A responsible opposition would be chastising the government for not taking on the gas companies, but the Coalition has too many mates in those businesses.


Public opinion – in favour of intervention, but partisan

This week’s Essential Report has two questions on energy prices.

The first is about what people believe to be the most important drivers of expected energy price increases over the next two years. The responses are:

Coalition voters strongly believe that climate change efforts are the problem, and they also tend to blame restrictions on oil and gas exploration. Older people are much more likely to blame energy companies than younger people.

The other question is “Can the government make a meaningful difference on energy prices?”. In response 67 percent of people surveyed believe they can, 20 percent believe they cannot. There is no significant partisan difference.

Resolve Strategic (reported in William Bowe’s entry on post-budget polls) asks people about possible measures to bring down the price of electricity.
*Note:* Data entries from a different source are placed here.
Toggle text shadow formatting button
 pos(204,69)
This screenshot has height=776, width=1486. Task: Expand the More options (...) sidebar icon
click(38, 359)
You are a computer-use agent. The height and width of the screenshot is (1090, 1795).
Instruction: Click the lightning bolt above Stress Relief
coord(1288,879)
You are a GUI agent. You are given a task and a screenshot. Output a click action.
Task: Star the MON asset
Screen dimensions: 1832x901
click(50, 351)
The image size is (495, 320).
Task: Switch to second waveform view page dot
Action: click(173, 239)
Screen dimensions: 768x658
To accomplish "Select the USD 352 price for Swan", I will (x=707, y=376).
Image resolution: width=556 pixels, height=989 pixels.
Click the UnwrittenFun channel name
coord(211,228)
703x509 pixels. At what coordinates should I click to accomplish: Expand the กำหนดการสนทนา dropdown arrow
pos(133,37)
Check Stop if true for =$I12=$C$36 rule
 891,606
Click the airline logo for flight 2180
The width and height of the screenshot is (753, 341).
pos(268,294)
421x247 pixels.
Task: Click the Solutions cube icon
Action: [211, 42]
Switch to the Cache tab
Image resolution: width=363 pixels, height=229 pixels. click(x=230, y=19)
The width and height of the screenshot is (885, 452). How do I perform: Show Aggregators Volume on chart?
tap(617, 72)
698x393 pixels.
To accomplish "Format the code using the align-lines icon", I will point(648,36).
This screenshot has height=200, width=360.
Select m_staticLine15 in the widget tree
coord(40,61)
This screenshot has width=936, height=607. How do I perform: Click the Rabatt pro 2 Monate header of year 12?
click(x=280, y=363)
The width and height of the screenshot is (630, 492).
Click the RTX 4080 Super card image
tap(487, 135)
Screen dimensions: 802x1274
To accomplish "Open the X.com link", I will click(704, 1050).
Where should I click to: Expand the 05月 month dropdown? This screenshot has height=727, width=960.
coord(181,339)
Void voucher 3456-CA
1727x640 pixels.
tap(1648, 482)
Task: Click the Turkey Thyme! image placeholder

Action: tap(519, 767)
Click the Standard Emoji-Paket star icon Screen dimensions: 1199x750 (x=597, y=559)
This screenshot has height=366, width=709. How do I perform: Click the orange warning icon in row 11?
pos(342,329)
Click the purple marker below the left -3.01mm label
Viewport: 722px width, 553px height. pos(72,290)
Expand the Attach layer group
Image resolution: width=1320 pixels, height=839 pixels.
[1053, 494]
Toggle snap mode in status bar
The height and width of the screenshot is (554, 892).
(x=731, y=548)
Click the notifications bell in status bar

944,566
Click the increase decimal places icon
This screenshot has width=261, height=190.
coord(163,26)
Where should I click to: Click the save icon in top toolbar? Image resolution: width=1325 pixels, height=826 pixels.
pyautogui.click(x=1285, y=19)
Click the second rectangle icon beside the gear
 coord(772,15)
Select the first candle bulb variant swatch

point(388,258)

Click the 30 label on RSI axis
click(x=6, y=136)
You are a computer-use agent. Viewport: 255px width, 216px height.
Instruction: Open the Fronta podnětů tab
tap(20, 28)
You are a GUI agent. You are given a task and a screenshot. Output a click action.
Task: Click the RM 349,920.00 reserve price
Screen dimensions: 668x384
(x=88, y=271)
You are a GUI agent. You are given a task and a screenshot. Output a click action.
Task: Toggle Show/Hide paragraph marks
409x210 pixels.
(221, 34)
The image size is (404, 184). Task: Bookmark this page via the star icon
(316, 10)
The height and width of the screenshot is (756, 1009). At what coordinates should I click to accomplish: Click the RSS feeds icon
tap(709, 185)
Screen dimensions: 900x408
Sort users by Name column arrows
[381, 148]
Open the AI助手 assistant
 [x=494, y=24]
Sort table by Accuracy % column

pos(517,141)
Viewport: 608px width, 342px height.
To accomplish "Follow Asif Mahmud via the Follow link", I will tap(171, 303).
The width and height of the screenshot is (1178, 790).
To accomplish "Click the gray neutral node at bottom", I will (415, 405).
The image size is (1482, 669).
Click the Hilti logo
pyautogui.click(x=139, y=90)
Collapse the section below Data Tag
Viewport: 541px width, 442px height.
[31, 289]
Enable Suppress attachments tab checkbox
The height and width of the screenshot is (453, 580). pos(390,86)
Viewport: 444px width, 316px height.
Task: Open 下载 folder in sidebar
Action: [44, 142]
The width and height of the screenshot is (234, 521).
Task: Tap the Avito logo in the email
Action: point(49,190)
Price caps come out on top (79 percent), but there is also more than 50 percent support for subsidies (for people on low income and for investment in solar power) and reserving gas for the local market. The message from the public seems to be “just do something”.


World energy outlook – peak fossil fuel is upon us

On the same day that Peter Dutton delivered his reply to the budget, rubbishing the government for its haste in its policies for a renewable energy transition, the International Energy Agency produced its World Energy Outlook 2022, demonstrating that the global energy crisis, precipitated by Russia’s invasion of Ukraine, has hastened the world’s transition to renewable energy.

The disruption to the world economy, manifest in outbreaks of inflation, is on the same scale as the oil crises of 1973 and 1979, but this time countries have the opportunity of accelerating their transition to clean energy sources, particularly for electricity and transport.

The world will reach peak fossil fuel within the next few years. Coal is already on the way down, and while LNG has enjoyed tremendous growth over the last ten years, demand is stabilizing.

This report is an outlook: it is not a policy prescription. If the developments modelled by the IEA are carried through, they will have capped global warming to 2.5 degrees rather than 3.5 degrees, but they fall well short of what is needed to achieve net zero by 2050. The clear implication is that if we are to meet that target LNG has to go.

From the link above you can read the summary, follow a link to the full report, or watch a YouTube presentation. The main figures, some of which are staggering in terms of the clean energy investments ($US trillions), are in the presentation from 20 to 44 minutes.

Peter Dutton is right: there will be investment in nuclear power, but at a tiny level compared with renewables. And when the Coalition harps on about energy reliability and security needing base-load fossil fuel-based supply, they are out of step with other “developed” countries that are investing in clean energy in order to improve their energy security. A diversified portfolio of wind, solar and storage, in different climate zones, is probably more secure than reliance on a handful of nuclear or gas power plants.

The main policy question for Australis is whether there is any point in going on with exploration for gas. As the IEA points out, gas is vulnerable to measures countries will probably take to meet tough emission targets, but even if they don’t take such measures, gas demand will at do more than level out.